*** Input data Section Begins ***

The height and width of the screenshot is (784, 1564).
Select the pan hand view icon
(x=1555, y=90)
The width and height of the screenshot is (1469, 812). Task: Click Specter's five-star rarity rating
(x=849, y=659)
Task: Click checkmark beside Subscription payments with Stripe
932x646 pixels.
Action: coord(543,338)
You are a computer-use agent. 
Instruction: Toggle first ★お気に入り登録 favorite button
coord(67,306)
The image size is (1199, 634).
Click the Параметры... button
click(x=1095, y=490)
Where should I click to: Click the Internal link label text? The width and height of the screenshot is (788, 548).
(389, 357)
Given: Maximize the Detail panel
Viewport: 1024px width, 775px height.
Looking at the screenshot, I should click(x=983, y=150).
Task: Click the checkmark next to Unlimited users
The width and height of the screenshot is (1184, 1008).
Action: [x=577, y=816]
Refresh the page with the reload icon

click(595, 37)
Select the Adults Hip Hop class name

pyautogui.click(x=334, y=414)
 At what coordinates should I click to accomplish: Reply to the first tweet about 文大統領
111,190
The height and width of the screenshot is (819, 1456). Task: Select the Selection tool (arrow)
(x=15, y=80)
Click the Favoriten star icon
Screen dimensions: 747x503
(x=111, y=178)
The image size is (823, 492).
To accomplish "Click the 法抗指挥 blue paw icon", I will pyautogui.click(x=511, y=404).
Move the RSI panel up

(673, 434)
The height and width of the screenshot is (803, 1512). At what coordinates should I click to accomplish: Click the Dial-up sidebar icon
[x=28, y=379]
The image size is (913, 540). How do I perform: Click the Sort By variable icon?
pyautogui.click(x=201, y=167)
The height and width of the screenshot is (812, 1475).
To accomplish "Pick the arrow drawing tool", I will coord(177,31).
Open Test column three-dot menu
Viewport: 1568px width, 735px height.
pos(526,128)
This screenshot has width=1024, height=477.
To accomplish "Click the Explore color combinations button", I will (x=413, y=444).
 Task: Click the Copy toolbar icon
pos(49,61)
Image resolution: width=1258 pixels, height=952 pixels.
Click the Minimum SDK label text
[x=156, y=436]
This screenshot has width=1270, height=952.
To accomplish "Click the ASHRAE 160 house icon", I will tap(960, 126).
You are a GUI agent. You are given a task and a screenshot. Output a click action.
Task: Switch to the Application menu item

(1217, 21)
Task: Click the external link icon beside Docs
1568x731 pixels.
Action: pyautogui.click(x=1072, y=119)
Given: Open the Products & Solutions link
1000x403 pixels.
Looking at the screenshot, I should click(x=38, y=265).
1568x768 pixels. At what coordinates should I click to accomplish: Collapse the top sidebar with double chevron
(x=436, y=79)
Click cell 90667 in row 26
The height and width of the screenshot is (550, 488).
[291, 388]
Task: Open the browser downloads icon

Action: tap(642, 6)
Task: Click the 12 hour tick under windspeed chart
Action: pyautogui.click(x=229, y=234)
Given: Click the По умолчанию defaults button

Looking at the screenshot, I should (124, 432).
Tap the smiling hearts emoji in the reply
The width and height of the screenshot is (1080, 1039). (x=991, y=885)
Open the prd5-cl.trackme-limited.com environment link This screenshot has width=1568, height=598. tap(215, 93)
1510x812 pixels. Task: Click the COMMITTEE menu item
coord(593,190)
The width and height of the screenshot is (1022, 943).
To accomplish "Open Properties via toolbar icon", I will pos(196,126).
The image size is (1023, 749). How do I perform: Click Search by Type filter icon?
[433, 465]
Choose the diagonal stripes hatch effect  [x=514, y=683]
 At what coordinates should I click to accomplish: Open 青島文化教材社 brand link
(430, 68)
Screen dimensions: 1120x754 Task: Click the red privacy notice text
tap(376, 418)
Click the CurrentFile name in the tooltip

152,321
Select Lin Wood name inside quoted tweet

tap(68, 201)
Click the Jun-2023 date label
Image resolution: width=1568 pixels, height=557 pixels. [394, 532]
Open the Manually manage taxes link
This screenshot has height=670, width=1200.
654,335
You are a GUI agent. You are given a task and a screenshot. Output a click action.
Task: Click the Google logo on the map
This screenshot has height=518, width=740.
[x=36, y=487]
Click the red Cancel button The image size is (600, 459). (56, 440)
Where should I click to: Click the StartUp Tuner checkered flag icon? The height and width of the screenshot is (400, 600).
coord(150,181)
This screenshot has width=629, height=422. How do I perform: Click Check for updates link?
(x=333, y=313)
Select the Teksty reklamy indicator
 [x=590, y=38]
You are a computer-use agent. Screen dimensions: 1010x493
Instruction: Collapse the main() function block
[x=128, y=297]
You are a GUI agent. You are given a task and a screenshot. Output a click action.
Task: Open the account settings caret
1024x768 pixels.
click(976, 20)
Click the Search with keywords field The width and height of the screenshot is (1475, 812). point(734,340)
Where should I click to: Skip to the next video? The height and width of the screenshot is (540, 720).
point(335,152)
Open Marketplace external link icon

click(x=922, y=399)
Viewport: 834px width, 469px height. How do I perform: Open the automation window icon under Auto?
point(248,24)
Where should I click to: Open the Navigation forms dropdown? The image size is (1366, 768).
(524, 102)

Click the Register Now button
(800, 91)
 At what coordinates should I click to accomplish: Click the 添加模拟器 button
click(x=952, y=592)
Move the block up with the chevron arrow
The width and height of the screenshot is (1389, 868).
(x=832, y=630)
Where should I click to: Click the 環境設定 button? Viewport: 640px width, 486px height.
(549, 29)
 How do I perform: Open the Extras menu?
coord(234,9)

*** Input data Section Ends ***

Check each line above for the string "beside" and report how many lines have it, giving only the number.

**Result of the task**
2